Monitoring and control of chemical processes are extremely conditioned by the on-line measurements available. Aspects such as the type and number of hardware sensors are at a high extend dependent by the cost and reliability of the process variables under consideration, what calls for software sensors capable of efficiently reconstruct the current state of the process variables. In fact, these aspects are especially relevant when dealing with processes exhibiting complex nonlinear distributed dynamics as it is the case of pattern formation in fluid dynamics or reaction-diffusion systems, and extremely important when taking place in 2D or 3D spatial domains. In that context, capturing the essential dynamic features of the field (without hardware sensors covering the whole domain) demands systematic methodologies for efficient field reconstruction from partial measurements optimally placement in the spatial domain.

Early approaches, starting back in the 70’s, combine classical discretization techniques, such as finite differences method (FDM) or finite element method (FEM), to approximate the partial differential equations (PDEs) by ordinary differential equations (ODEs) with criteria to place sensors so to maintain the covariance matrix well conditioned. However, these approaches present two important disadvantages: the use of exhaustive search procedures for the systematic selection of optimal sensor location (useful only for a few number of sensors) and field reconstruction from local basis, such as those used in FEM and FDM, which requires the solution of a large number of ODEs.

Alternative approaches include the one proposed by Antoniades and Christofides [1] to solve the placement problem by standard unconstrained optimization taking advantage of the time scale separation properties of transport-reaction systems.
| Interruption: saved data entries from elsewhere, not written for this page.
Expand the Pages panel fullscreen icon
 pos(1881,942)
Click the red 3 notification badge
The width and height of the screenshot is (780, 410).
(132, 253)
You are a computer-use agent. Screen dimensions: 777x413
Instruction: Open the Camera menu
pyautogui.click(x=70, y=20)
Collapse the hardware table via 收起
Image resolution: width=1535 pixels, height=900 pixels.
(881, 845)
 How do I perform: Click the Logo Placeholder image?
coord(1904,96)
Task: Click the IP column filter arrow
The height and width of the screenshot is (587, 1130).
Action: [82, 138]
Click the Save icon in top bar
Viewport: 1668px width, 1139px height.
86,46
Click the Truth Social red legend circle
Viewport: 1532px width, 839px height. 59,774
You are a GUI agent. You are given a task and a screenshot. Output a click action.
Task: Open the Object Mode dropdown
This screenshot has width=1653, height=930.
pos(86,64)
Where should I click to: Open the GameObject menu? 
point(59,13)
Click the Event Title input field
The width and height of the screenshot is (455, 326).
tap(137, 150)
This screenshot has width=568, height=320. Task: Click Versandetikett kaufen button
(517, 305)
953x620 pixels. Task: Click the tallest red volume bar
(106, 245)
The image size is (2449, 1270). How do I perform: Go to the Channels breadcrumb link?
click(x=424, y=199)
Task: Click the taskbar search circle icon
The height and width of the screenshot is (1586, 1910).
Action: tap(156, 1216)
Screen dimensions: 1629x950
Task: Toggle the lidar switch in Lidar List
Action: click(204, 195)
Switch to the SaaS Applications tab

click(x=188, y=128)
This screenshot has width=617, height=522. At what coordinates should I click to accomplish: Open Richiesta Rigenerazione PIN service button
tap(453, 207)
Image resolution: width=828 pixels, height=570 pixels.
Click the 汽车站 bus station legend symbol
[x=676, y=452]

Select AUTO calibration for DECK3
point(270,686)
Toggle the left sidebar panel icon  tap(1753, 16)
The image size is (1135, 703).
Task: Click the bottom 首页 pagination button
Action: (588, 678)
The approach, although elegant, requires the process to be under control and restricts the number of sensors to the dimension of the slow dynamics. In [2],[3] the optimal sensor selection problem was formulated for large number of sensors as that of minimizing the distance between the measurement subspace and the subspace which capture systems dynamics using guided search algorithms.

In this contribution, we make use of the dissipative nature of diffusion-convection systems to produce reduced order approximations expressed in terms of globally defined basis functions such as those obtained by spectral methods or by the so-called Proper Orthogonal Decomposition (POD) method. However, efficient computation of these global functions involves the solution of an eigenvalue problem associated with operators such as spatial integrals. For that propose, we exploit the underlying structure of the FEM to identify the algebraic equivalents of the corresponding infinite dimensional operators. Such algebraic structure is also employed to extend the classical sensor placement problem by searching among regions or subdomains of measurements (partitions of the whole spatial domain suitable for placing sensors arrays) thus ensuring its solvability using guided search methods as the ones developed by [2],[3]. The ideas proposed in this work have been illustrated on reconstruction temperature and velocity field on the well known natural convection Rayleigh-Bénard Problem.

[1] C. Antoniades and P.D. Christofides. Integrating nonlinear output feedback control and optimal actuator/sensor placement for transport-reaction processes. Chem. Eng. Sci., 56(15): 4517-4535, 2001.

[2] A.A. Alonso, C.E. Frouzakis, and I.G. Kevrekidis. Optimal sensor placement for state reconstruction of distributed process systems. AIChE Journal, 50: 1438-1452, 2004.

[3] A.A. Alonso, I.G. Kevrekidis, J.R. Banga, and C.E. Frouzakis. Optimal sensor location and reduced order observer design for distributed process systems. Comput. Chem. Eng., 28(1-2): 27-35, 2004.